“Off with their heads!” The Queen of Hearts is well and thriving, but would she have been allowed to survive? Lewis Carroll would have probably had to delete the interesting character that the Queen was, had he been alive in India today. In fact, a number of his wonderful creations would have had their heads chopped off, especially with the number of thin-skinned politicians and bureaucrats who seem to dominate our country, determined to rid her of her funny bone!
So the Thorat committee has taken a pair of giant scissors and ridden roughshod over NCERT textbooks, like the bull in a china shop, destroying what it does not understand — the thin line between good humour and stringent lampooning!
The advisers on the political science textbooks cautioned readers at the start that “the attempt is not to hand over a definite opinion to students, but to enable them to think on their own!” Mere wishful thinking, it seems as even the immortals in the rarefied realms of politics seem to have forgotten to think!
Why else would such gems be done away with? A picture is worth a 1000 words, and a well-scripted cartoon makes one laugh and think as well! Yet, the snipping goes on, along with the harping and the carping, and the tendrils of gentle humour are yanked by their very roots and thrown into the dustbin.
The two offending cartoons that opened a Pandora’s box have disappeared, and a number of others which have enlightened so many students are also on their way out. The reasons are flimsy — politicians and institutions may not be represented as animals (which get rid of the use of the popular allegory), regional sensitivity is paramount, the role of the bureaucracy shall not be misinterpreted and no ambiguity will be permitted! All very ambiguous indeed!
So it is back to the old boring textbook that drones on and on about dry facts and trivia, and the student is at liberty to fall asleep, as his mind begins to lose that creative spark and energy fuelled by cartoons! The NCERT, which had tried to be original, has now had to backtrack, all because politicians have suddenly turned into pedagogues, who think they know everything. Unfortunately, many of them know little enough of what is happening in their own constituencies, let alone in the hallowed sphere of education.

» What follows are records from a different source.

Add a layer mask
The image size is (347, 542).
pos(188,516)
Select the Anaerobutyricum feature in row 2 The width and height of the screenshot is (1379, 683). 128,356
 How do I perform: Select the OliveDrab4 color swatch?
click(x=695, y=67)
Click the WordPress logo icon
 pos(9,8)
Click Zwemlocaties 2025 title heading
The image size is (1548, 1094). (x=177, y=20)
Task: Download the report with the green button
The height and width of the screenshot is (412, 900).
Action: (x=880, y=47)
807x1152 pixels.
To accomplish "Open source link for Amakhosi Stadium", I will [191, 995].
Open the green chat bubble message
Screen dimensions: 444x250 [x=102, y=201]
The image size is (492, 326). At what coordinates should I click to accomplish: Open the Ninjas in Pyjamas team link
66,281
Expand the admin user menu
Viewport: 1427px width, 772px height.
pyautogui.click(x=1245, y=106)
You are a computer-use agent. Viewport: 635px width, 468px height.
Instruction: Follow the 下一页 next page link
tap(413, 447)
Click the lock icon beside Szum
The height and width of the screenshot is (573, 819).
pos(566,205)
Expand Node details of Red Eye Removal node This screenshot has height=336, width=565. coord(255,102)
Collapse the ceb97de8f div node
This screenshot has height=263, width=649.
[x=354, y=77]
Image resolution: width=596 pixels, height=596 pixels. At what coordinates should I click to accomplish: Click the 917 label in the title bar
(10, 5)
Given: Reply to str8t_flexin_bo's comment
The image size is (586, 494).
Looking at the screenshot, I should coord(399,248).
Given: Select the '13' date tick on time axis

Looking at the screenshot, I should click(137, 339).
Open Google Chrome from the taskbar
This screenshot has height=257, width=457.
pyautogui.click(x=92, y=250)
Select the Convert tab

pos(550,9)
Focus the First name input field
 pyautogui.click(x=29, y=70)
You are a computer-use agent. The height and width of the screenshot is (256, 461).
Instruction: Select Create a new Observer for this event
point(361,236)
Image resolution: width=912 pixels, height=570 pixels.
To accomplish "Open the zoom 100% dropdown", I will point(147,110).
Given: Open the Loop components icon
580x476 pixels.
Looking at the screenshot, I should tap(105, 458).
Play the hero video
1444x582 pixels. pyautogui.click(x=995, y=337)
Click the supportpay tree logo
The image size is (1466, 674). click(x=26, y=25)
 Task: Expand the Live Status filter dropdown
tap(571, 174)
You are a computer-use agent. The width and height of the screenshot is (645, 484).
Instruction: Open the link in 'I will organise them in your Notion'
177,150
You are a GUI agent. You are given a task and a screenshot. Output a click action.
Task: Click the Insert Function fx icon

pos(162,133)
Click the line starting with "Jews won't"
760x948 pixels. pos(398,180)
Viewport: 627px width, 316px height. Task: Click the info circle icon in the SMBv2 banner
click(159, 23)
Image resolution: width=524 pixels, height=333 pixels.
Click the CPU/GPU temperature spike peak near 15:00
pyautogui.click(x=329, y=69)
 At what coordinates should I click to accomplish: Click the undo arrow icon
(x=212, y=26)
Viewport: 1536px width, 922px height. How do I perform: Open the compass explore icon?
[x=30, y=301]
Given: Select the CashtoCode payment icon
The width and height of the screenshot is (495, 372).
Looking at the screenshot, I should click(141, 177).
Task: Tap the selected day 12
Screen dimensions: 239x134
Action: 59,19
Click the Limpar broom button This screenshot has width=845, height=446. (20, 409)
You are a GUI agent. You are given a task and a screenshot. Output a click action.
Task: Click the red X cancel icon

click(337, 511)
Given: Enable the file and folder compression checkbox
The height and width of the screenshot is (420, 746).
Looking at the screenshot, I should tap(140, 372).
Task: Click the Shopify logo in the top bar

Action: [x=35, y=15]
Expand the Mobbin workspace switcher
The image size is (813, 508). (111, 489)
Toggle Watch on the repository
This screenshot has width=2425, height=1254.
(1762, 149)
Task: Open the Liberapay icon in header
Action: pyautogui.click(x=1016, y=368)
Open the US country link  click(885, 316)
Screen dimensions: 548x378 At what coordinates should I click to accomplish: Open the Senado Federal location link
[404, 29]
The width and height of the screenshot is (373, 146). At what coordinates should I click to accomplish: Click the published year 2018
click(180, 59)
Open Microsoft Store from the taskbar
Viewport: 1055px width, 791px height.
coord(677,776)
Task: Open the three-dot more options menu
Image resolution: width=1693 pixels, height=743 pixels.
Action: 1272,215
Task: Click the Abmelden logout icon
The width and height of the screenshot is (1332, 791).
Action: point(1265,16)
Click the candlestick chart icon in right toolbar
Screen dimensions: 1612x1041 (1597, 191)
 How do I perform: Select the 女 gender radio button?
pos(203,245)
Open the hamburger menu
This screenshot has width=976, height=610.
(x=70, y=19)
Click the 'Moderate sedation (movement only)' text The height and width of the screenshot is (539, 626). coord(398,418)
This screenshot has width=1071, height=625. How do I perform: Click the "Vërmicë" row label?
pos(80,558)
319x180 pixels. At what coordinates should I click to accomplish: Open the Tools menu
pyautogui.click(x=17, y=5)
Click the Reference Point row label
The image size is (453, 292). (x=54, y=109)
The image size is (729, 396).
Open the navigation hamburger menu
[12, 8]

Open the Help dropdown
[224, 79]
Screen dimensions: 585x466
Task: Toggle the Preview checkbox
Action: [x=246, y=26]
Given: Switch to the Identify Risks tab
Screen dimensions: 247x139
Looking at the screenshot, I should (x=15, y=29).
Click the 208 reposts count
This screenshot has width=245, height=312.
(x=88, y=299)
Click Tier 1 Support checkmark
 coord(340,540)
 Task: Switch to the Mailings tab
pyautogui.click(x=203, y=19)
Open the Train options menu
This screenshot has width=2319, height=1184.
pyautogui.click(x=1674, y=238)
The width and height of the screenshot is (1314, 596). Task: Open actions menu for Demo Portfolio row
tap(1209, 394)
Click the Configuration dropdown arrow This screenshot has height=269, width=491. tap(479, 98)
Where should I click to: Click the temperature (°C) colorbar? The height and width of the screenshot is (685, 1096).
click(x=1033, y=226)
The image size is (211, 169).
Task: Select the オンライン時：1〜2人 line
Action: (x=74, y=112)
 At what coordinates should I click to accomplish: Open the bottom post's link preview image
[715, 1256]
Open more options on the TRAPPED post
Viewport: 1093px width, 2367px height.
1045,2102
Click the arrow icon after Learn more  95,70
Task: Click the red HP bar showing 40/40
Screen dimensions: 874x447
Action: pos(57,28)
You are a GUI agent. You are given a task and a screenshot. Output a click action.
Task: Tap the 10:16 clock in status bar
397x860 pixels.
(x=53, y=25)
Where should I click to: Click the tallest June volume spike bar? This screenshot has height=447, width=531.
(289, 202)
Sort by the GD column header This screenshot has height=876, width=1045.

Let us applaud the lone dissenter on the committee, M.S.S. Pandian, who firmly avers, “What is perceived as ‘politically incorrect’ need not be ‘educationally inappropriate.’ The textbooks should be used as they are.”
What are we finally losing out in the long run? Ever since I was able to read a newspaper, my first instinct has been to glance at the cartoon on the first page, which always evokes a smile, and kick-starts my day, along with my funny bone! Aren’t we being selfish to deny our children the same, even as we try to curb their curiosity and nip their ability to judge what is humorous and thought provoking?
The Spectator Pandit Nehru loved a good cartoon, and a good cartoonist! Maybe, that is the difference between a great statesman and a mediocre politician!